The pacing of this episode was far more propulsive than the much slower paced “Uno”, this being due to us now being familiar with the key characters and concepts, giving opportunity for more action driven scenes. In this episode we learn a little more about eccentric ‘space blanket’ wearing Chuck, Jimmy’s older brother who worked and was a partner at Hamlin Hamlin McGill, and is of course a much more reputable and conventional lawyer than Jimmy. This episode also allows us to witness another side to Jimmy’s life. In Breaking Bad we heard of his multiple wives, however we never witness the romantic aspect of his life. In “Mijo” we see Jimmy on a date with a blonde, which is going swimmingly well until he has a run In with a guy and some breadsticks… It’s safe to say he didn’t take her home after their date, and instead ended up collapsed out on brother Chuck’s sofa still wearing a shirt and tie, with his mobile phone left on the grass in the garden… Long story.
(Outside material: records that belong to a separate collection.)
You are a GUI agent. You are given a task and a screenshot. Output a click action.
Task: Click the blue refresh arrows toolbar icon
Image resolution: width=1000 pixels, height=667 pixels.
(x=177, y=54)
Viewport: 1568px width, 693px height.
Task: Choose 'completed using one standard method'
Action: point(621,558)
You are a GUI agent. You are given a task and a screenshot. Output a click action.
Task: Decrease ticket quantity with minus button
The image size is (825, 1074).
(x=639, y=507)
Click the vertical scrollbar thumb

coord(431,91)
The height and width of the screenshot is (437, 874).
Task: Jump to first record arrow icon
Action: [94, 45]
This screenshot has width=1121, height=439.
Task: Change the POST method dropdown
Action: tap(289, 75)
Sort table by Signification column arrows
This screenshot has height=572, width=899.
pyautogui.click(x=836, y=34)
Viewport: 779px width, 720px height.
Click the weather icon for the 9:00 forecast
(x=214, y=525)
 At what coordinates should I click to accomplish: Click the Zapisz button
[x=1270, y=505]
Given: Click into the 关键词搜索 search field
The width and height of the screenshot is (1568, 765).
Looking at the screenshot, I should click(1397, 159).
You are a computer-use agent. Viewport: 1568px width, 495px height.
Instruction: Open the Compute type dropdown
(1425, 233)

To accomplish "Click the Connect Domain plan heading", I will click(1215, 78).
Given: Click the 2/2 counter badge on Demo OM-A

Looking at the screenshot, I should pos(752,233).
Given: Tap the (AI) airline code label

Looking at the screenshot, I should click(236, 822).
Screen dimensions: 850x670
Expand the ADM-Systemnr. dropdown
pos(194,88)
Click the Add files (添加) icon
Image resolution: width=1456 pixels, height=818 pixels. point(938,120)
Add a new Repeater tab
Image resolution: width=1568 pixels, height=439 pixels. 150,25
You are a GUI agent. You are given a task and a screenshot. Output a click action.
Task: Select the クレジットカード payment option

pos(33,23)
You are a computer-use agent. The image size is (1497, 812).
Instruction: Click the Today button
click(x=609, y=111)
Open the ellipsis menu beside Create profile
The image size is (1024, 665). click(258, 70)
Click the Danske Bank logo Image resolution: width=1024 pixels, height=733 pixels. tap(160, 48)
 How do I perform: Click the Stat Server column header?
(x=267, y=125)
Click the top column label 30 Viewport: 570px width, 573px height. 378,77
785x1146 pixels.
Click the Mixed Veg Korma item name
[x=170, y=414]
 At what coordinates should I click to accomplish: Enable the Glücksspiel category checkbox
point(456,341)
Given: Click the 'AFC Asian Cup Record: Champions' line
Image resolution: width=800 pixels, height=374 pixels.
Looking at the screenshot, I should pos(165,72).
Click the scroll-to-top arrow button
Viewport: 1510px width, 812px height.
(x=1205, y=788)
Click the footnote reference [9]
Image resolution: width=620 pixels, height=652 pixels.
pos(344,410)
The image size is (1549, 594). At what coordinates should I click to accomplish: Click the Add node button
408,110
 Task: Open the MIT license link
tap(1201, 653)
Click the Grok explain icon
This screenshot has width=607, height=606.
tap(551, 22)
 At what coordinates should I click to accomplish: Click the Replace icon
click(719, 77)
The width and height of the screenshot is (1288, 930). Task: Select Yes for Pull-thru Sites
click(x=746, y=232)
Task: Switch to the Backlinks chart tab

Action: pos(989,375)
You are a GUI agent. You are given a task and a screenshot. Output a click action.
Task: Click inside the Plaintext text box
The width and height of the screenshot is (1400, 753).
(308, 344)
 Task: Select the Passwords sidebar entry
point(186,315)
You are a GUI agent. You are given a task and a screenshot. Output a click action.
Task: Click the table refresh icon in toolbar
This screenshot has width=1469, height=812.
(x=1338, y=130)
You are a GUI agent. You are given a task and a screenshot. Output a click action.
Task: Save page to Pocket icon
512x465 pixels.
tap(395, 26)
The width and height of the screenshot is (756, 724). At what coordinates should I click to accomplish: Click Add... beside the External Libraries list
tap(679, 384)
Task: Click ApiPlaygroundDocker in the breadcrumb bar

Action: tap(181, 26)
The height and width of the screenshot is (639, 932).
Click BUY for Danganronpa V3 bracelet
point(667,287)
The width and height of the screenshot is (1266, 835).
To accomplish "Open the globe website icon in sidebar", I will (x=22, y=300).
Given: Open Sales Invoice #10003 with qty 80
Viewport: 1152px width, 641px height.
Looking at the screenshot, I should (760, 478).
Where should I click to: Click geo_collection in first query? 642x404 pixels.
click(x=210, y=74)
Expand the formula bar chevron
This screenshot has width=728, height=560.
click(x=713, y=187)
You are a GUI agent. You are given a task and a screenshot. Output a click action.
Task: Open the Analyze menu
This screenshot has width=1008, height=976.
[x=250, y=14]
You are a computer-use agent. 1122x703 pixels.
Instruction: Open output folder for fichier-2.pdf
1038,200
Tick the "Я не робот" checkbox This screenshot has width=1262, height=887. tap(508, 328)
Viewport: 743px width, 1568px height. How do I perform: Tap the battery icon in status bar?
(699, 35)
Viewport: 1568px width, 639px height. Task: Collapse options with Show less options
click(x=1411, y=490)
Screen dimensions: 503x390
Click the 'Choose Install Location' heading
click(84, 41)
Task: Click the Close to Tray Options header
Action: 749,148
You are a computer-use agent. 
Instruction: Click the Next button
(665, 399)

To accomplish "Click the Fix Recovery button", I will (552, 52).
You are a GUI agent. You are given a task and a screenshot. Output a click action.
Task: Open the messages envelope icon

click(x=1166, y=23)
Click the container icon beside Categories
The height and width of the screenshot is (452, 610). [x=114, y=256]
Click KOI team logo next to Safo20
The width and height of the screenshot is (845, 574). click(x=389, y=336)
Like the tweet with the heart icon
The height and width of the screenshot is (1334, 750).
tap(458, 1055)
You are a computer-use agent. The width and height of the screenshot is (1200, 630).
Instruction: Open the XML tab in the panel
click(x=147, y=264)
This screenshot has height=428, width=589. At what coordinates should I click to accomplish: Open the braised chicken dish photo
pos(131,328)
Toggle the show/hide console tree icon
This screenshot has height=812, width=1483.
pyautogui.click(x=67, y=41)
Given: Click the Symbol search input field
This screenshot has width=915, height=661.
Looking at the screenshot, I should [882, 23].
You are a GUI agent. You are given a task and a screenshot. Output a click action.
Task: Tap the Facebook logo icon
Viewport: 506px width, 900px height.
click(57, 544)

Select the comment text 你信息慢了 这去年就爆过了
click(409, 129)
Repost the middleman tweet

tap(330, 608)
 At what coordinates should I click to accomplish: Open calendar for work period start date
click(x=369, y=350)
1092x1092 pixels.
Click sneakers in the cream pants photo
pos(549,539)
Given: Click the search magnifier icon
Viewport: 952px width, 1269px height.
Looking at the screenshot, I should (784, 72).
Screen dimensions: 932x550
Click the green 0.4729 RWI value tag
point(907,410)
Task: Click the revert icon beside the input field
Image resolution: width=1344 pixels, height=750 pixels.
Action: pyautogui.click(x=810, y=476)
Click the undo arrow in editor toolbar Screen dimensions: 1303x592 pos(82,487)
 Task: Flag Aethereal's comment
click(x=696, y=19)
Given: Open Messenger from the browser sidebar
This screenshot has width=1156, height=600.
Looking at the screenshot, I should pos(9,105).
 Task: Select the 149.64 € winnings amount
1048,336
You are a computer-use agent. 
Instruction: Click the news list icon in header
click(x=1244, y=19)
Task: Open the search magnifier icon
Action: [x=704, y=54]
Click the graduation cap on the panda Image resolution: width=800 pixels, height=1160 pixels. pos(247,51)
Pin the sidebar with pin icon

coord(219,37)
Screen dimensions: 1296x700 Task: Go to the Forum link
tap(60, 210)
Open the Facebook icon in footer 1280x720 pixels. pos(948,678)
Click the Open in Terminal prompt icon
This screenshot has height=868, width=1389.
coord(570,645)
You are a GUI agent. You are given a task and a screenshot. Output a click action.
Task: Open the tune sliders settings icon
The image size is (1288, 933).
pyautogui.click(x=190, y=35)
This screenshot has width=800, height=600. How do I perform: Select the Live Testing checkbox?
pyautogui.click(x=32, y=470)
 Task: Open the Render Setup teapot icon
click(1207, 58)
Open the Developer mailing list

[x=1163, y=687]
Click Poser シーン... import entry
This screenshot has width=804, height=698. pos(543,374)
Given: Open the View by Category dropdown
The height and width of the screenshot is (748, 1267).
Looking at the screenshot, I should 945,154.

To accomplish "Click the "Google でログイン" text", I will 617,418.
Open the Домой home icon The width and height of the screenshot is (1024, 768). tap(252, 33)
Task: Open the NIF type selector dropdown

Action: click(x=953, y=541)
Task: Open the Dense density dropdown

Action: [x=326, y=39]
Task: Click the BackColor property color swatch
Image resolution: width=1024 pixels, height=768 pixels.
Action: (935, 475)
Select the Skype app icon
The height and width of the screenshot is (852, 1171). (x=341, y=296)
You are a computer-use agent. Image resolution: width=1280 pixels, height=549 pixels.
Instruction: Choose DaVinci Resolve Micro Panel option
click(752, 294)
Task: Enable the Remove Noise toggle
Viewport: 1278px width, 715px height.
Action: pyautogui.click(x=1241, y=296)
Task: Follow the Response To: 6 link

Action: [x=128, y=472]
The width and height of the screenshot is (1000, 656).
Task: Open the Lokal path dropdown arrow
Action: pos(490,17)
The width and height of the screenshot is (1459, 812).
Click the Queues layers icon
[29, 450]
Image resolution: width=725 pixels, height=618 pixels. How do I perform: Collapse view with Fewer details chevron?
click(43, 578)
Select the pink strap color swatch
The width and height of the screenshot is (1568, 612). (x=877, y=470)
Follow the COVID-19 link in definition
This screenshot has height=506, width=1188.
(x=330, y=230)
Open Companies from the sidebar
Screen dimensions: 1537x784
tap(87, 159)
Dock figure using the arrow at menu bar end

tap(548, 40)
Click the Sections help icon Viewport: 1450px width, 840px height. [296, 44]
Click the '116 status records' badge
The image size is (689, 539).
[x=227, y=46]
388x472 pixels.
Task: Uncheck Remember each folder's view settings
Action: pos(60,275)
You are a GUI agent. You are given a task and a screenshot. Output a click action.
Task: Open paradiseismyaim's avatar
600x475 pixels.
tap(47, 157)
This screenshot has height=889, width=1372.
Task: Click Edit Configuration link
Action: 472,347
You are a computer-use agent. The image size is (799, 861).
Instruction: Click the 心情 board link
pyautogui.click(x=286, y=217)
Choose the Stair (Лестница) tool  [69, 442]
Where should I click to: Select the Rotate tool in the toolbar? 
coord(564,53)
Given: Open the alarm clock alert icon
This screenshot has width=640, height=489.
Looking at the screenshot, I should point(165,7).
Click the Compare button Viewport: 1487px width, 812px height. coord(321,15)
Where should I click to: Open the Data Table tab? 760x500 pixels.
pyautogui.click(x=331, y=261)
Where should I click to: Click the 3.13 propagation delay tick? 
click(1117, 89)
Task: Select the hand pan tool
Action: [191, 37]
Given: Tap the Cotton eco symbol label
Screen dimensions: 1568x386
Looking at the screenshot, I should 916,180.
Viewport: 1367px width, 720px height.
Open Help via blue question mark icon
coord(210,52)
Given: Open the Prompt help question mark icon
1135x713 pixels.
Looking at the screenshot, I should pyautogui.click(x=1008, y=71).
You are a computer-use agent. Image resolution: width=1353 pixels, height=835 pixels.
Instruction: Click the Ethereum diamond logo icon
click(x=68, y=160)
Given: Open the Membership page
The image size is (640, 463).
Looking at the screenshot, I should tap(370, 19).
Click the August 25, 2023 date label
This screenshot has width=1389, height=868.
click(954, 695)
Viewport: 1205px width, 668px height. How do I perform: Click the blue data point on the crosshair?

This episode features everything you could want, and more than is expected from a show so early on in a series; we’ve got the protagonist melting in the scorching heat of the New Mexico desert, tied up with only Cartel men to decide his fate. This is a man who’s best weapon Is his mouth; he can talk his way out of anything (as this episode shows). We’ve got the return of some memorable faces, and we’re impressed overall as every aspect of the show if of as high a standard as its predecessor. The brilliant portrayal of the protagonist of the series, Jimmy/Saul by Bob Odenkirk is primarily what sets this show aside from other shows out there at the moment. But without Gould and Gilligan the show wouldn’t exist, they’ve got some of the best writers and directors in the industry working on it to make it as just good if not better than its parent show. Some of the greatest cinematographers working in TV are hired to make this the must stunning and visually/aesthetically pleasing show to air in TV history! Unfortunately now it’s another week until the next episode to gain another glimpse at Jimmy’s life. This episode is rated a huge 8.5 out of 10 for it’s superb story dynamics and substantial character development even after only two episodes.